Mais je ne pouvais pas me douter que ça irait si loin. Que la Pire Espèce ne se contenterait pas de réinterpréter les choses, mais aussi les gestes les plus quotidiens. Qu’elle s’attaquerait à mes rituels les plus fondamentaux. Une forme de théâtre en apparence si légère a-t-elle le droit d’injecter des doutes aussi essentiels en moi ?
Certains n’écoutent plus les nouvelles pour éviter le bouleversement parfois durable que ses images indélébiles provoquent. Pouvais-je imaginer que mon penchant pour le théâtre d’objets me contraindrait un jour à cesser le café ?
Les promesses huileuses de la fève parfaitement torréfiée, le ronronnement du moulin, les arômes suavement envahissantes du grain broyé, l’opacité mystérieuse du précieux liquide, surmontée de sa crema éphémère, et ce court instant d’éternité où les lèvres aspirent délicatement l’amer éther… tout cela, perverti par la Pire Espèce.
J’ai donc arrêté le café à cause d’eux. Pour de bon. Pour ma santé. Mentale.

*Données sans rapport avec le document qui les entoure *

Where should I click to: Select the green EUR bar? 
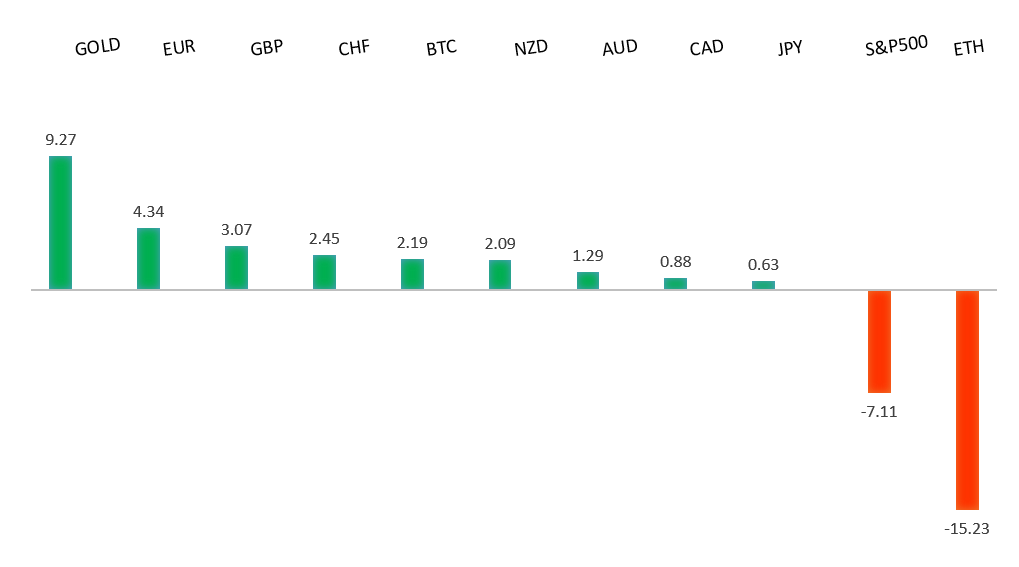[x=148, y=259]
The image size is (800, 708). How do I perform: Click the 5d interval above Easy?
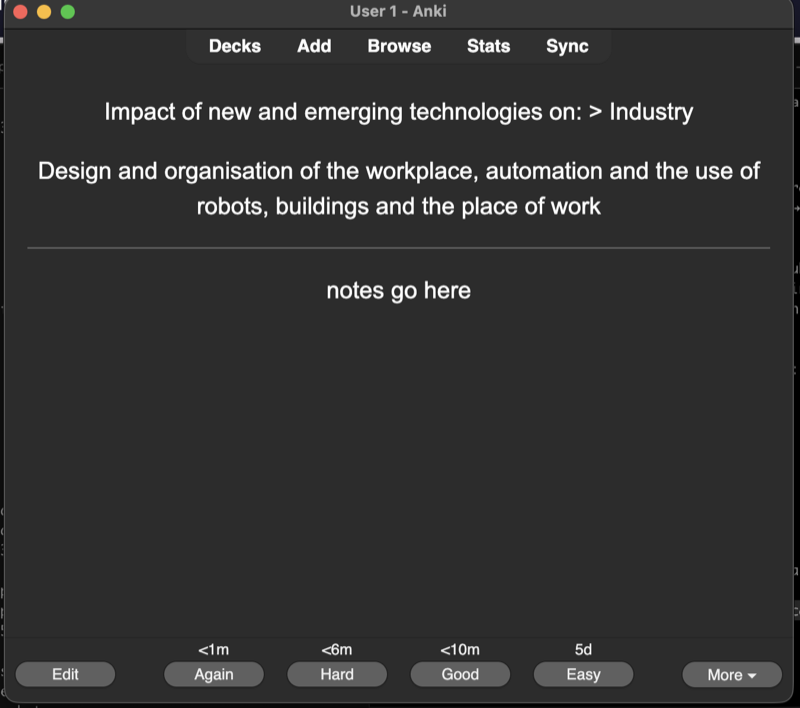(583, 649)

Souvent, j’entends en moi cette voix stridente et mielleuse qui m’appelle, m’invite et me tente :
– Un petit café ?
C’est la voix de la mère d’Éthienne, dans Petit Bonhomme en papier carbone, qui insiste et répète et résonne en moi. Avec de l’écho… quelle horreur.
– Un petit caféééééé ?
Un conseil : ne faites pas comme moi, ne regardez pas la vidéo de Villes.
J’aimais le café.
Je déteste le théâtre d’objets… mais je ne suis pas capable d’arrêter.